关键词: 腰椎模型, 骨质疏松, 椎板减压, 椎间融合, 有限元模型, 生物力学

Abstract: BACKGROUND: The incidence of high lumbar disc herniation in elderly patients with osteoporosis is increasing. The changes in lumbar overall mechanical strength and biomechanical properties of adjacent vertebrae after conventional posterior approach decompression and interbody fusion have not been clarified. Finite element analysis has great value in the field of biomechanics because of its advantages of non-invasiveness, high repeatability and accuracy.  
OBJECTIVE: To explore the establishment of a finite element model of senile osteoporotic L3/4 lamina decompression using finite element analysis and intervertebral fusion spine, and to evaluate the biomechanical status of the internal fixation complex of bones under bending motion in elderly patients with osteoporosis.
METHODS: Mimics 21.0 was used to extract the DICOM data of the spine CT to establish the 3D bony structure of the lumbar spine (T12-L5), which was imported into Geomagic wrap 2017. The L3/4 full lamina decompression model was established after redrawing the mesh, deleting the nails, cutting the model, filling the cavity, detecting and editing the contour line, constructing curved surfaces and grids, fitting curved surfaces and other operations.
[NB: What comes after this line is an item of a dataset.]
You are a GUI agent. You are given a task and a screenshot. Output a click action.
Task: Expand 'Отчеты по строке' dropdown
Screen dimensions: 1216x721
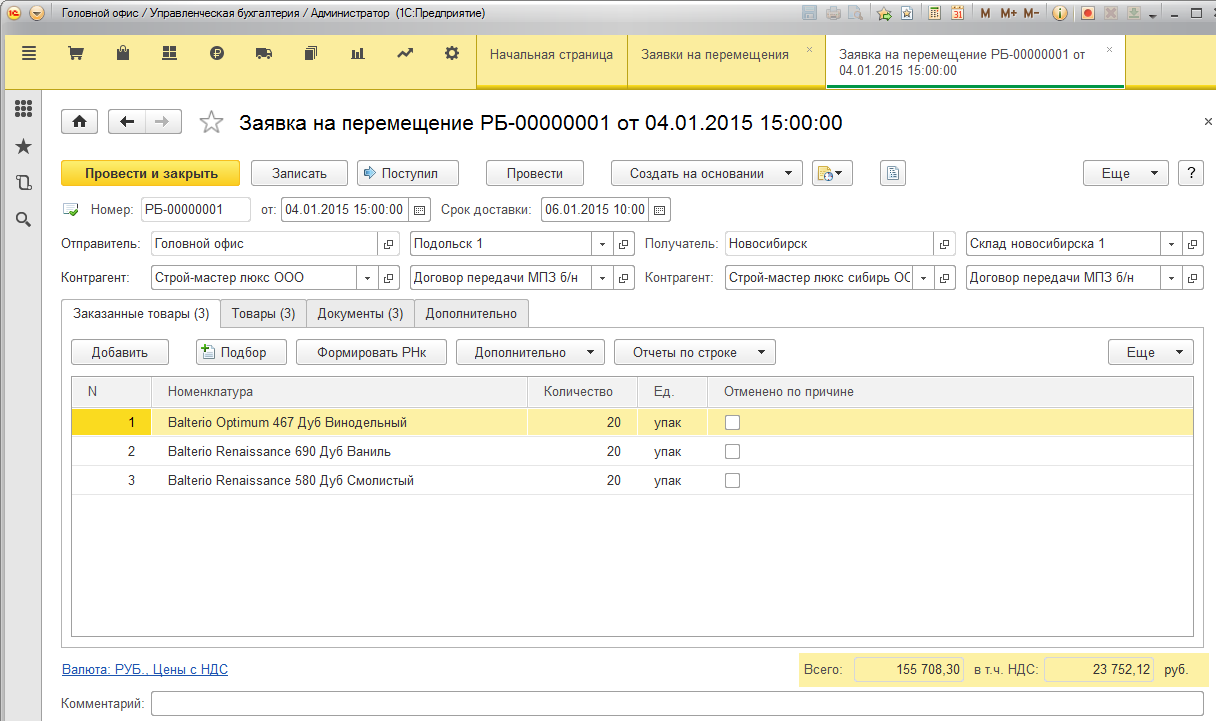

Solidworks 2017 was used to construct pedicle screws, connecting rods, and intervertebral fusion cages, which were assembled into the L3/4 full lamina decompression model. Intervertebral discs and articular process cartilage and other structures were established through operations such as stretching, isometric surfaces, moving and copying entities. ANSYS Workbench 17.0 was utilized for material assignment, simulating spinal ligaments, meshing, applying force and limiting boundary conditions. A complete osteoporotic L3/4 laminar decompression and intervertebral fusion spine finite element model was established. The stress, strain and displacement cloud diagram of the L3/4 lamina decompression and intervertebral fusion full lumbar spine finite element model were observed under simulated bending conditions.  
RESULTS AND CONCLUSION: (1) In terms of the stress cloud diagram: The T12-L1 vertebra had the highest average stress value; L2 dropped by 24%; L3 dropped by 55%, and L4-5 dropped by about 80%. The stress concentration in the L4/5 articular process area was the highest, followed by L2/3, and lighter in L1/2 and T12/L1. The stress concentration at the junction of the screw and the connecting rod was obvious, followed by the screw at the entrance and exit of the pedicle. (2) In terms of strain and displacement cloud map: The strain degree of L4/5 and L2/3 articular process was the highest; the strain degree of T12/L1 and L1/2 was the second, and the L3/4 segmental fusion cage, pedicle screw and connecting rod had no any visible deformation. The intervertebral discs of all segments showed great deformation. (3) It is concluded that the cooperative operation of multiple software can successfully construct a finite element model of the spine with L3/4 lamina decompression and intervertebral fusion in elderly patients with osteoporosis. Elderly patients after lumbar spine surgery can tolerate forward flexion, confirming that L3/4 laminar decompression and intervertebral fusion can maintain the shape of the spine and ensure the stability of the spine, but it is necessary to be alert to the occurrence of thoracolumbar stress fractures and adjacent spondylopathy.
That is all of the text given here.